Bérangère Clady : En tout, 2 382 médiations ont été traitées en 2024, soit un chiffre en hausse de 5 % par rapport à 2023. 451 d’entre elles concernaient des litiges inter-entreprises, ce qui représente une progression de 19 % par rapport à l’année précédente. À noter également que les saisines fondées sur des clauses de médiation représentent 74 % des dossiers ; là aussi, c’est une augmentation de 15 points par rapport à l’an passé. C’est pour nous la preuve que les entreprises intègrent de plus en plus la médiation dans leurs pratiques contractuelles, en amont des conflits. Par ailleurs, le recours aux modes amiables s’étend désormais sur tout le territoire français : 41 % des médiations traitées par le centre ont en effet impliqué au moins une partie issue des régions, contre 40 % en 2023 et 29 % en 2022. C’est une évolution majeure qui s’explique selon nous pour deux raisons principales : la mobilisation croissante des juridictions locales qui ont de plus en plus recours à la médiation, mais aussi la présence nationale des médiateurs du CMAP. S’agissant de l’arbitrage, nous avons traité une vingtaine de dossiers en 2024. Les entreprises nous ont saisis sur des dossiers très variés, aussi bien nationaux qu’internationaux et avec pour certains des enjeux financiers très élevés – plusieurs centaines de millions d’euros –, rendant l’issue de ces procédures d’arbitrage plus que jamais stratégique pour la vie des entreprises.

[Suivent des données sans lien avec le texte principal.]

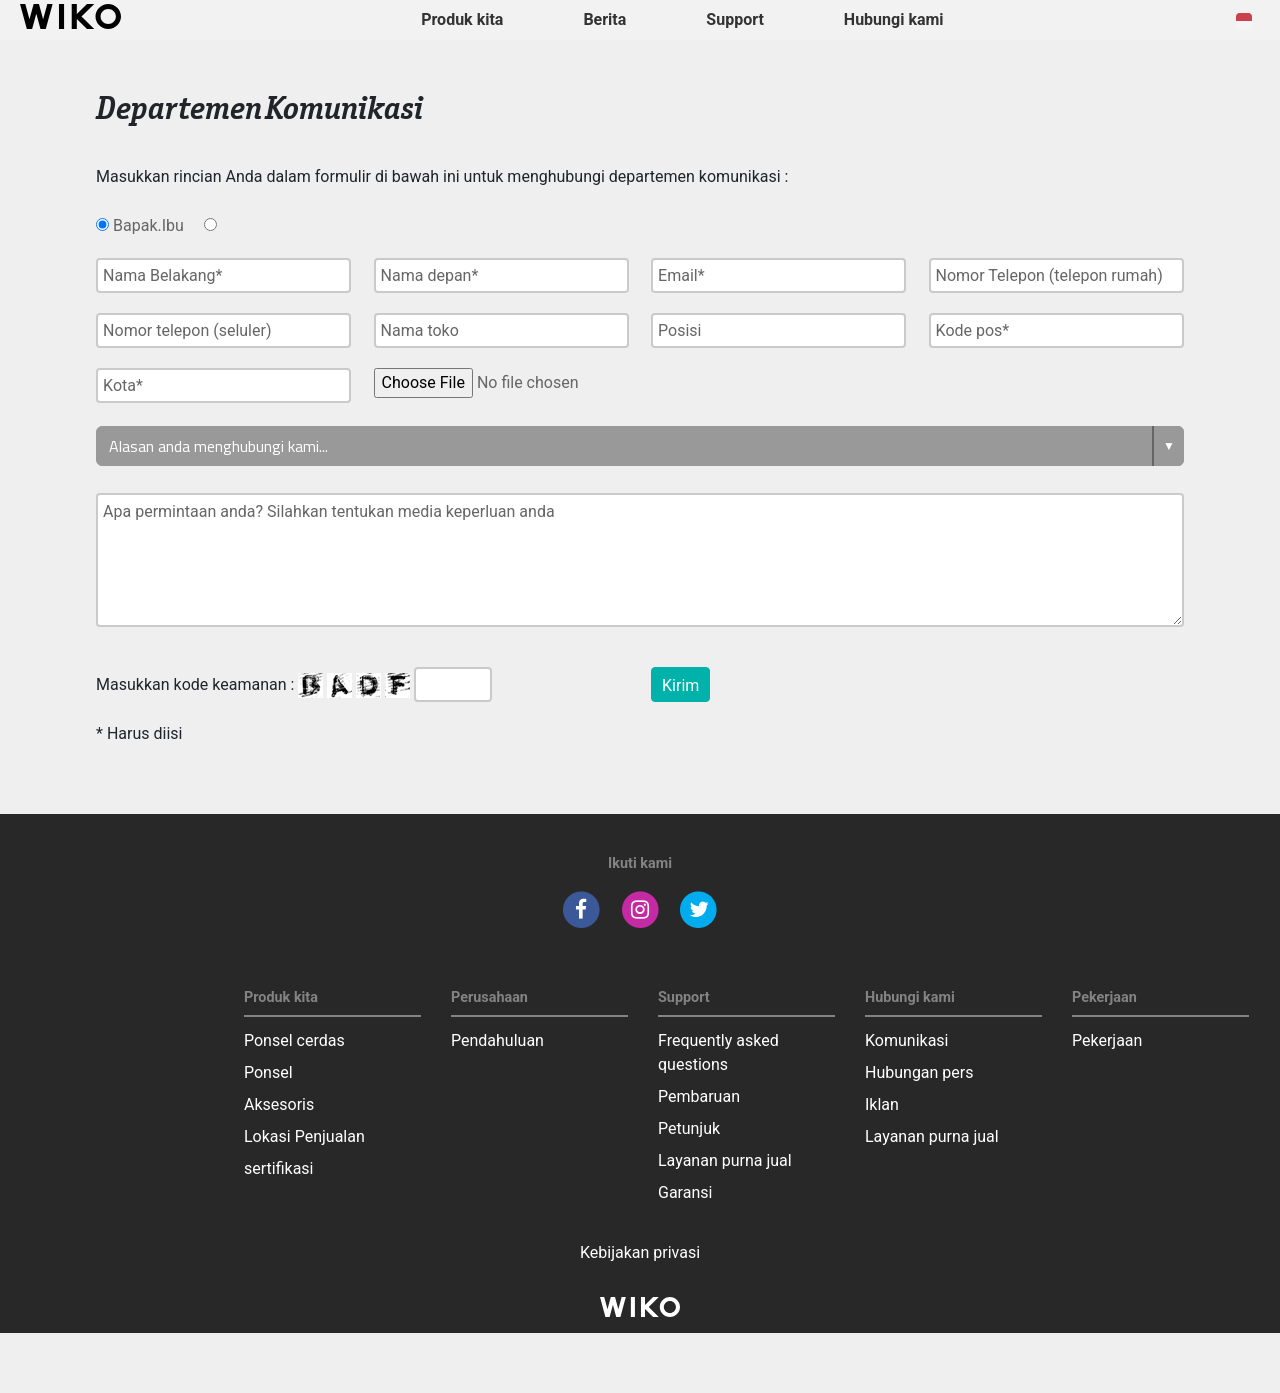 The width and height of the screenshot is (1280, 1393). What do you see at coordinates (279, 1168) in the screenshot?
I see `sertifikasi` at bounding box center [279, 1168].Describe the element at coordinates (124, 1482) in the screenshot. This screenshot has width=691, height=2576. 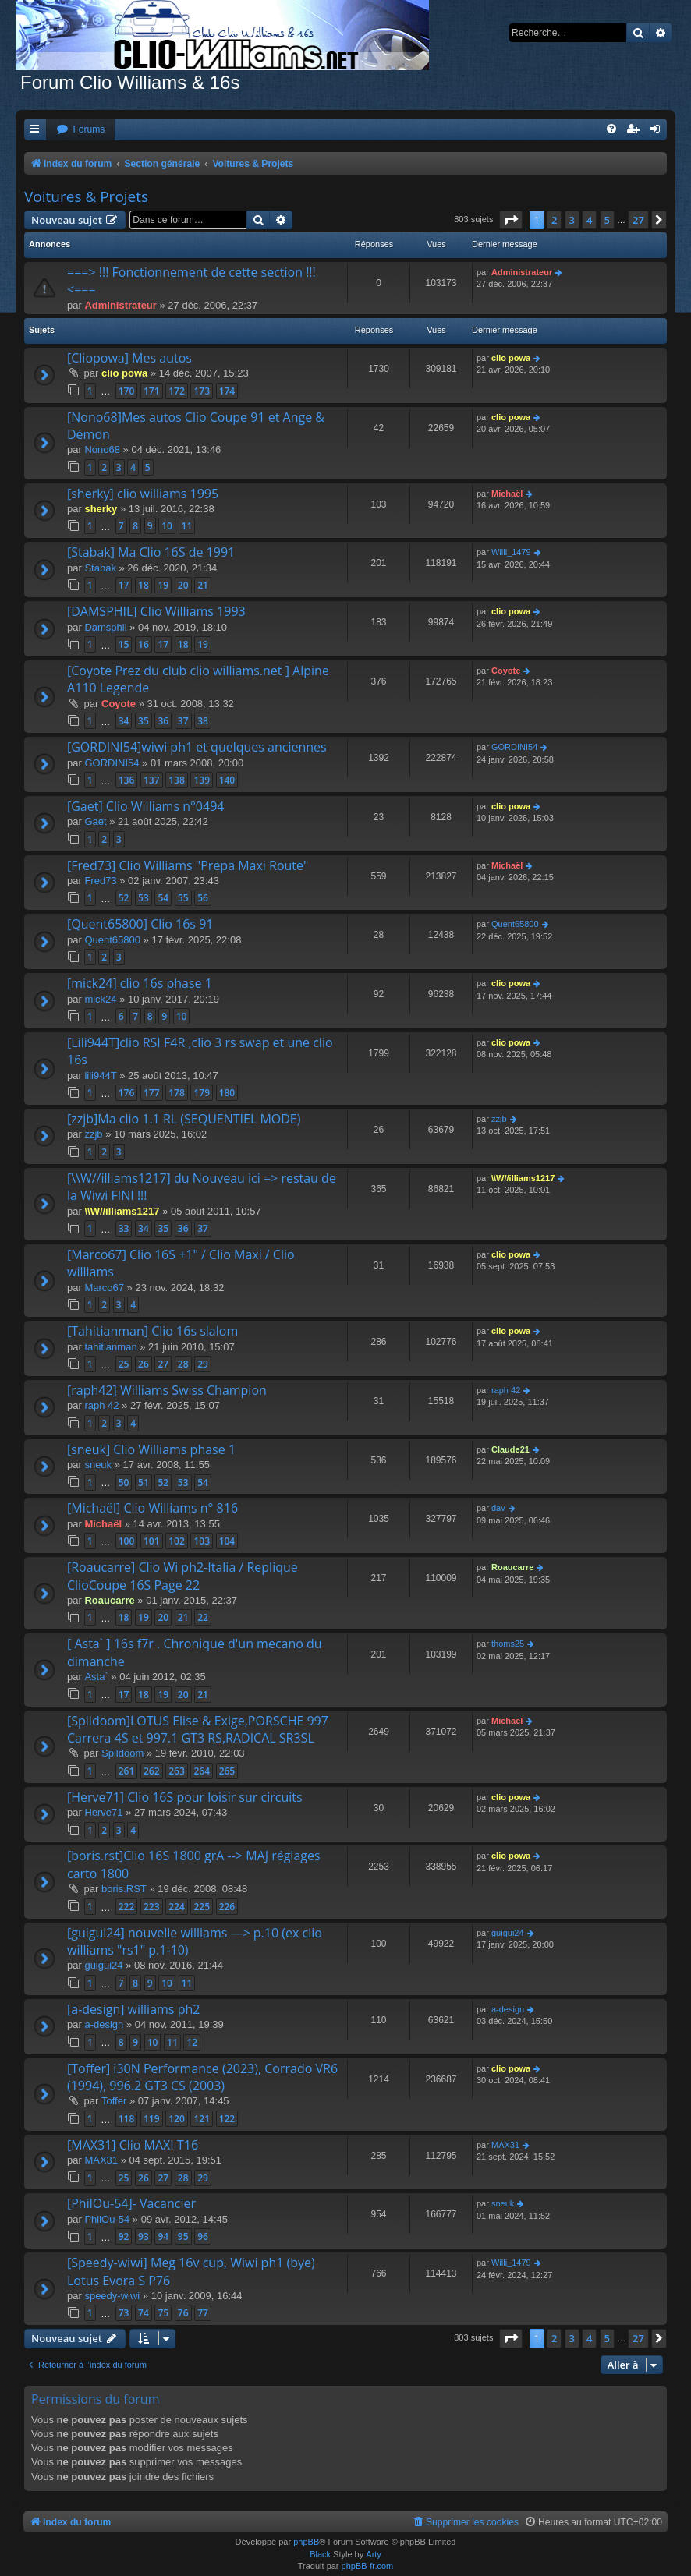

GPL : Quelle a été la part de médiations judiciaires et de médiations conventionnelles ?

B. Clady : Les médiations conventionnelles représentent 57,46 % des dossiers, contre un peu plus de 42 % pour les médiations judiciaires. Cela met en évidence la montée en puissance de la médiation conventionnelle commerciale, qui représente désormais 53 % des saisines contre 51 % en 2023. C’est une évolution assez naturelle qui s’illustre notamment par le signal des saisines sur clause : on anticipe désormais au point d’insérer des clauses dans les contrats.

GPL : Où en est-on des délais et des coûts de la médiation ?

B. Clady : En 2024, la durée moyenne des médiations était de 12 heures, contre 14 en 2023. Il s’agit d’une donnée assez stable depuis plusieurs années qui démontre l’efficacité du processus, y compris dans un contexte de hausse du nombre de dossiers et d’enjeux financiers croissants. Le coût moyen de 6 500 € (contre 7 000 € en 2023) reste là aussi globalement assez stable et montre que la médiation est une solution économiquement compétitive. De manière globale, 76 % des dossiers traités par le centre ont un coût inférieur à 10 000 €, dont un tiers avec un coût inférieur à 3 000 €.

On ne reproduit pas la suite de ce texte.